[[ DATASET open ]]

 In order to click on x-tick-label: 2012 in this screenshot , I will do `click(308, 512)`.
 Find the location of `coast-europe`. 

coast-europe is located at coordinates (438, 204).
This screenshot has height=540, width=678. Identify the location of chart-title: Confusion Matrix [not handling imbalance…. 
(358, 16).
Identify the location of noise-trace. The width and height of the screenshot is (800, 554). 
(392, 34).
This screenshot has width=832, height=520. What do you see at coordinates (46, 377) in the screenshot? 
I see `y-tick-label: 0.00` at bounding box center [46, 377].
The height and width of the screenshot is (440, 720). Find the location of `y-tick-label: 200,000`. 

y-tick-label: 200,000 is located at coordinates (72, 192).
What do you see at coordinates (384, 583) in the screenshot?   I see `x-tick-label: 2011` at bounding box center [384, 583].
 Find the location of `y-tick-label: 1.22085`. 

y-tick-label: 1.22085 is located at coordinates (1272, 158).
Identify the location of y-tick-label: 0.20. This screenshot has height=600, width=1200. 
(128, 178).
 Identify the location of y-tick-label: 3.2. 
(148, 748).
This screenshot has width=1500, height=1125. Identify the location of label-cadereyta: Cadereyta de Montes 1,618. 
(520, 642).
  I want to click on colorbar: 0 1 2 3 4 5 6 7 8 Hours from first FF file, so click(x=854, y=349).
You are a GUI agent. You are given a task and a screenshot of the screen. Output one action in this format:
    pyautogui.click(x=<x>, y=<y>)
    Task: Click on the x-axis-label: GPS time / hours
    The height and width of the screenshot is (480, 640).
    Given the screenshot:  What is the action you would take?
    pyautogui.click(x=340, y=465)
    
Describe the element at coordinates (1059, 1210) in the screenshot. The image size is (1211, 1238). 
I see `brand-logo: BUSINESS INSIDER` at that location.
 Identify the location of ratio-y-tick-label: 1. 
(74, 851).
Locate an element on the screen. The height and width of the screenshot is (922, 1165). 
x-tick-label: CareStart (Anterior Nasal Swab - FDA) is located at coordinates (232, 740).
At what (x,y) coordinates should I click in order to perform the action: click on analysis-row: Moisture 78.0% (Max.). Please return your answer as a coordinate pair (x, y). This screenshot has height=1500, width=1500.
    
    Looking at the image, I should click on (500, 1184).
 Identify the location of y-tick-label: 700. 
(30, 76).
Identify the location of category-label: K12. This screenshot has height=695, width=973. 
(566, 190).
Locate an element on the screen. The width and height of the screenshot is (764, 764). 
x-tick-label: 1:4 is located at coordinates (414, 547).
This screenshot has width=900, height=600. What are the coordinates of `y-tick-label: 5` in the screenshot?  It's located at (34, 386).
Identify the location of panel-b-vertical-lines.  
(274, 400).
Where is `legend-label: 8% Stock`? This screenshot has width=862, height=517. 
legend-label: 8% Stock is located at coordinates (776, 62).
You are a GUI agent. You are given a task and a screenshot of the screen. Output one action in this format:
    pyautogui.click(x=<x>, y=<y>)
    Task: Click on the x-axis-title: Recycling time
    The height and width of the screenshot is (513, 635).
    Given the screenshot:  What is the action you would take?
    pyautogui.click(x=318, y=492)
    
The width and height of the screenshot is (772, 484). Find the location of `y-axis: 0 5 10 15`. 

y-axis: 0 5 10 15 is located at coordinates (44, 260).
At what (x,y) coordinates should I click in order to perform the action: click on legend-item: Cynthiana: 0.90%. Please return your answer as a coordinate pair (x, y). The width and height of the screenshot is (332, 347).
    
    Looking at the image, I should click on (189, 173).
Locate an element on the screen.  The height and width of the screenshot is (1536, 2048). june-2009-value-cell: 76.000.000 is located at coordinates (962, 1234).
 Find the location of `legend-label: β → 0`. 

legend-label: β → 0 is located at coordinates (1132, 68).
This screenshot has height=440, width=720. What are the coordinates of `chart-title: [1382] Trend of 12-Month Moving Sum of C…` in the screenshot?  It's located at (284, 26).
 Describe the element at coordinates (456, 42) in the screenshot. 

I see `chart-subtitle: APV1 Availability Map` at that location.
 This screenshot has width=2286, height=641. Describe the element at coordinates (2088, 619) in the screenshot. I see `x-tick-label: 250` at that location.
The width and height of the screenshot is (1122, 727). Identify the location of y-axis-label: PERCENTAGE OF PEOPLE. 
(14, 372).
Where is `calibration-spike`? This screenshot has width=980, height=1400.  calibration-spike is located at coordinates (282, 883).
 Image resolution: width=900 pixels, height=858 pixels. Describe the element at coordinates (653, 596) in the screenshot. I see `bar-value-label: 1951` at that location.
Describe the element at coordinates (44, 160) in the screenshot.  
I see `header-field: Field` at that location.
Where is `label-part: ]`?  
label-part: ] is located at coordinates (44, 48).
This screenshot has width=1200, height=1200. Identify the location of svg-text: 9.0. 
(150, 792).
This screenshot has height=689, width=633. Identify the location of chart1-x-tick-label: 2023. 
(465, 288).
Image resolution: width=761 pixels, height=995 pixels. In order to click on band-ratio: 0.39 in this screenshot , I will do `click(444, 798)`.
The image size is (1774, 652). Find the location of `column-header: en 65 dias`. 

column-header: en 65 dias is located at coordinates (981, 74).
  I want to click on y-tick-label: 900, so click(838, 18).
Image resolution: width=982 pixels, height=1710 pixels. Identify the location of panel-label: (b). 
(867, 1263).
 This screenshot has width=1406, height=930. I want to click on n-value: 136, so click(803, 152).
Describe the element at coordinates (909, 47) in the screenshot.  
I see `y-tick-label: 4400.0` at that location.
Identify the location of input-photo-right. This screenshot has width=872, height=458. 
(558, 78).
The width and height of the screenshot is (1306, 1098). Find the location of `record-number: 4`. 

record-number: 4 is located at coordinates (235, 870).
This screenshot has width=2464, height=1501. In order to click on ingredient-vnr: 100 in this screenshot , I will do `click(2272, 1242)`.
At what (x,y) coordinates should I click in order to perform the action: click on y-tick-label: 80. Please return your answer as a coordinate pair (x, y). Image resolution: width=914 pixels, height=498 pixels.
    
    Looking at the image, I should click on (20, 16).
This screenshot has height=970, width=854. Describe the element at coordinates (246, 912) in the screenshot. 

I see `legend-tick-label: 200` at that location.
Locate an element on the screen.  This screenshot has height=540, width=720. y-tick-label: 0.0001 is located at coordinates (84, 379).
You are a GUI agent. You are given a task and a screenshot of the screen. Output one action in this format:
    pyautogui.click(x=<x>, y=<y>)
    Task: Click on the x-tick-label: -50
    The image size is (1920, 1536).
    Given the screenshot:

[[ DATASET closed ]]

:: WHAT THE TASK REQUIRES ::
Copy the rows above word for word, from the line that contains "The width and height of the screenshot is (772, 484)." through the line that contains "y-axis: 0 5 10 15 is".

:: SOLUTION FOR THIS TASK ::
The width and height of the screenshot is (772, 484). Find the location of `y-axis: 0 5 10 15`. 

y-axis: 0 5 10 15 is located at coordinates (44, 260).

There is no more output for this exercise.